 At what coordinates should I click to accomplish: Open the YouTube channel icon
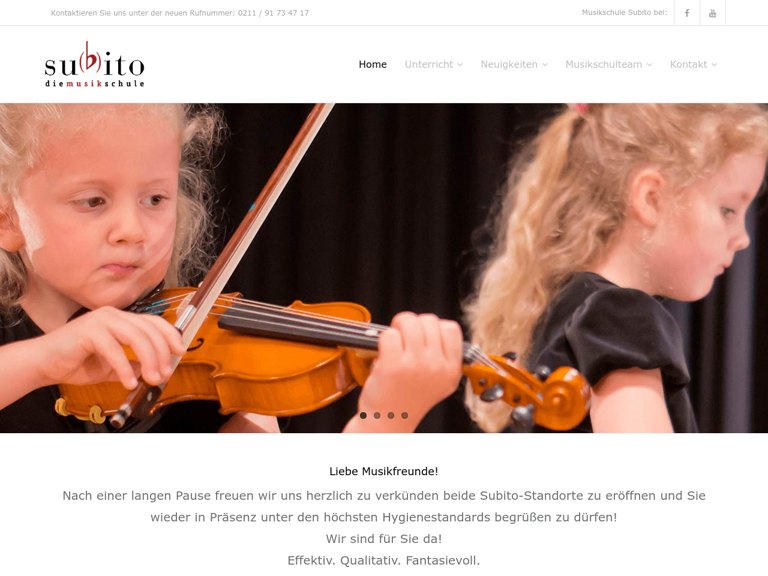pos(712,13)
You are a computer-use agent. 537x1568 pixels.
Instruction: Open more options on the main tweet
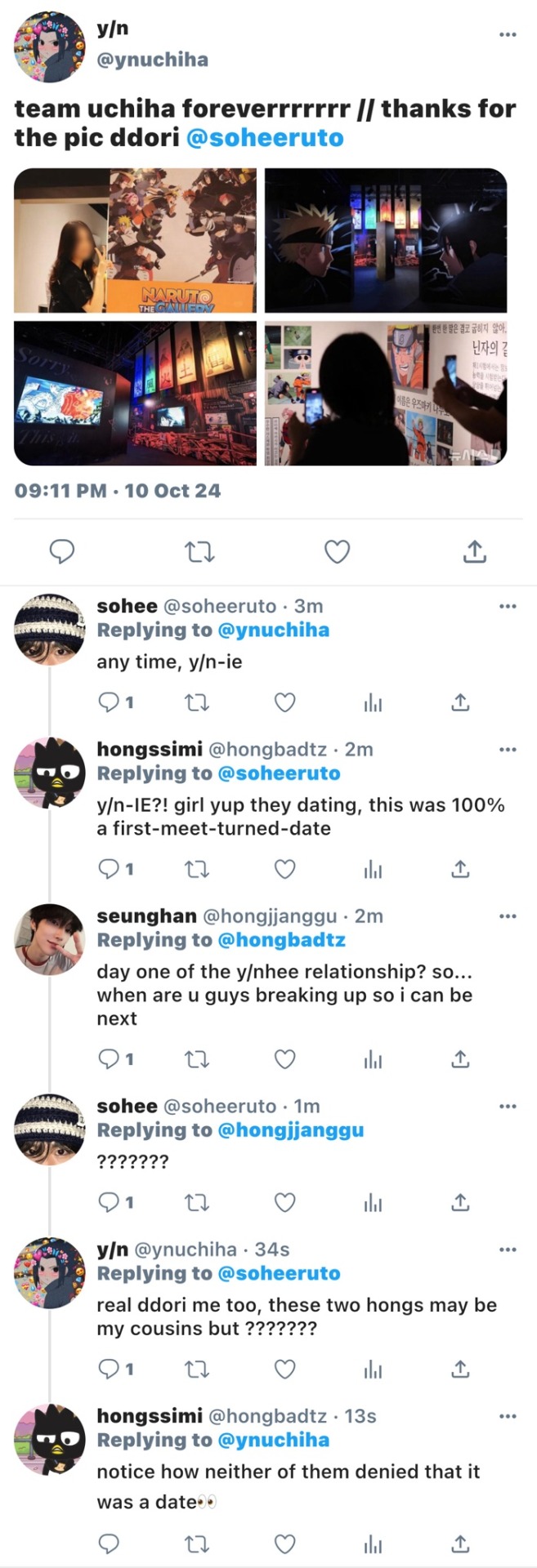pos(508,35)
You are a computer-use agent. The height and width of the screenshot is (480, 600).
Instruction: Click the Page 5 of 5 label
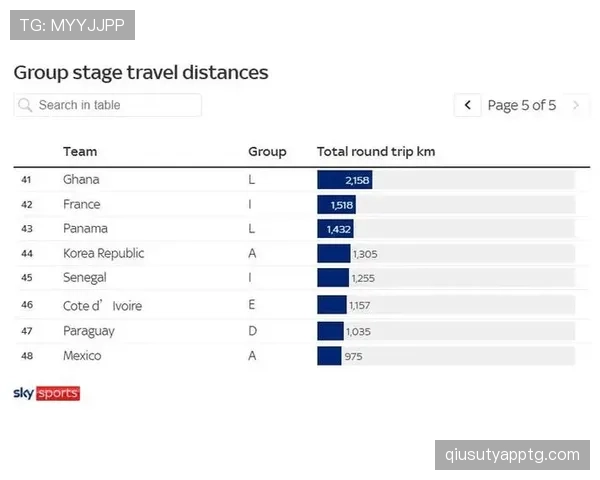coord(522,105)
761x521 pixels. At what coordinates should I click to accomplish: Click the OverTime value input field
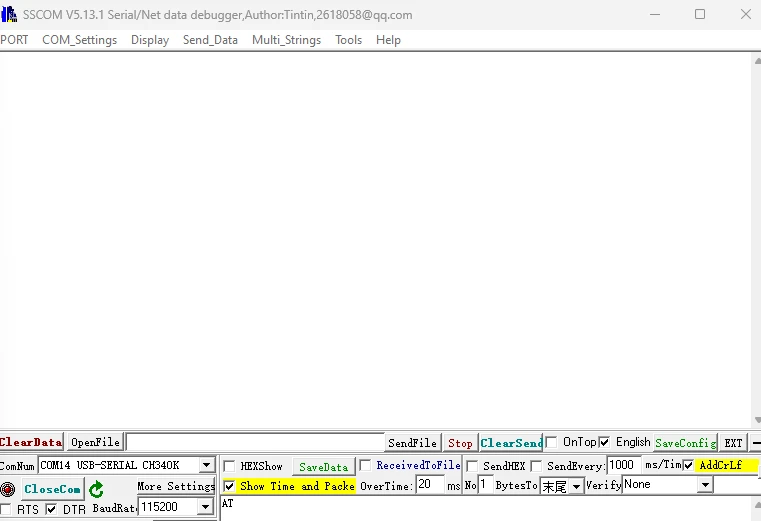tap(430, 485)
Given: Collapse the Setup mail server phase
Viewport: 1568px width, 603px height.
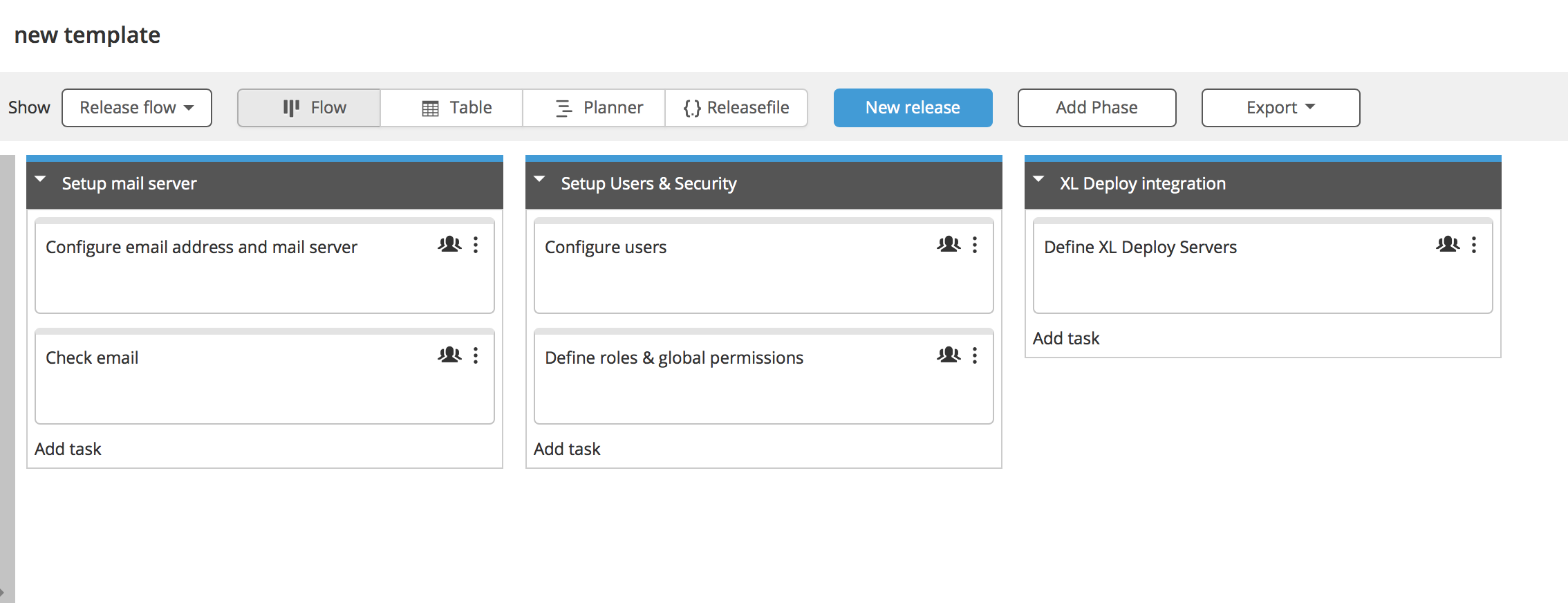Looking at the screenshot, I should pos(41,180).
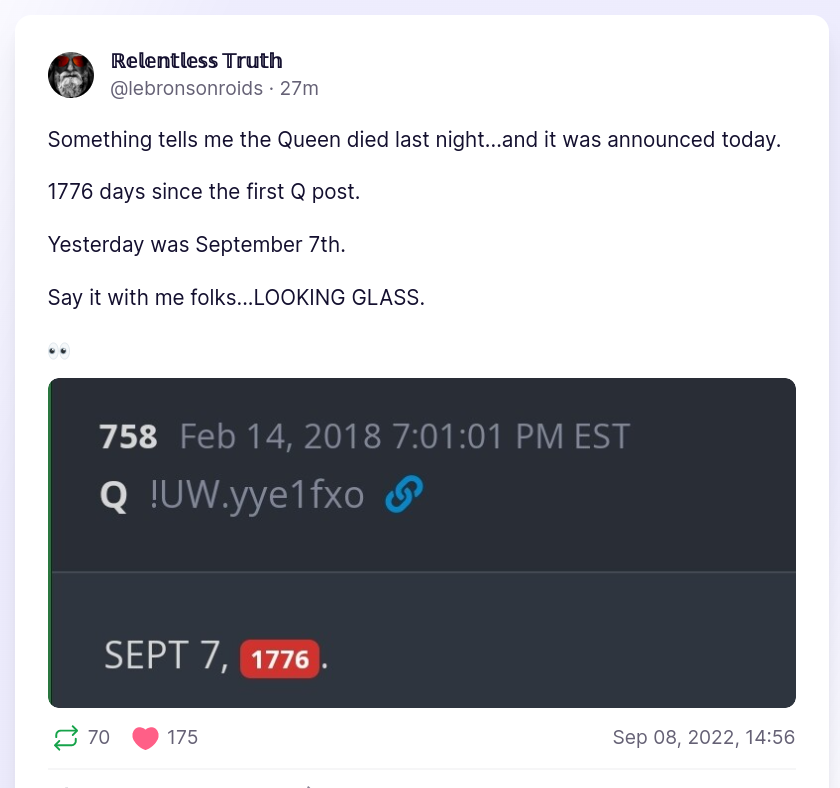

What is needed:
Write the records above out again word for word, skipping each picture.

Exercise result:
 At what coordinates should I click to accomplish: Open the YouTube channel icon
pos(712,13)
You are a computer-use agent. 537x1568 pixels.
Instruction: Open more options on the main tweet
pos(508,35)
You are a computer-use agent. The height and width of the screenshot is (480, 600).
Instruction: Click the Page 5 of 5 label
coord(522,105)
761x521 pixels. At what coordinates should I click to accomplish: Click the OverTime value input field
tap(430, 485)
Given: Collapse the Setup mail server phase
Viewport: 1568px width, 603px height.
Looking at the screenshot, I should pos(41,180).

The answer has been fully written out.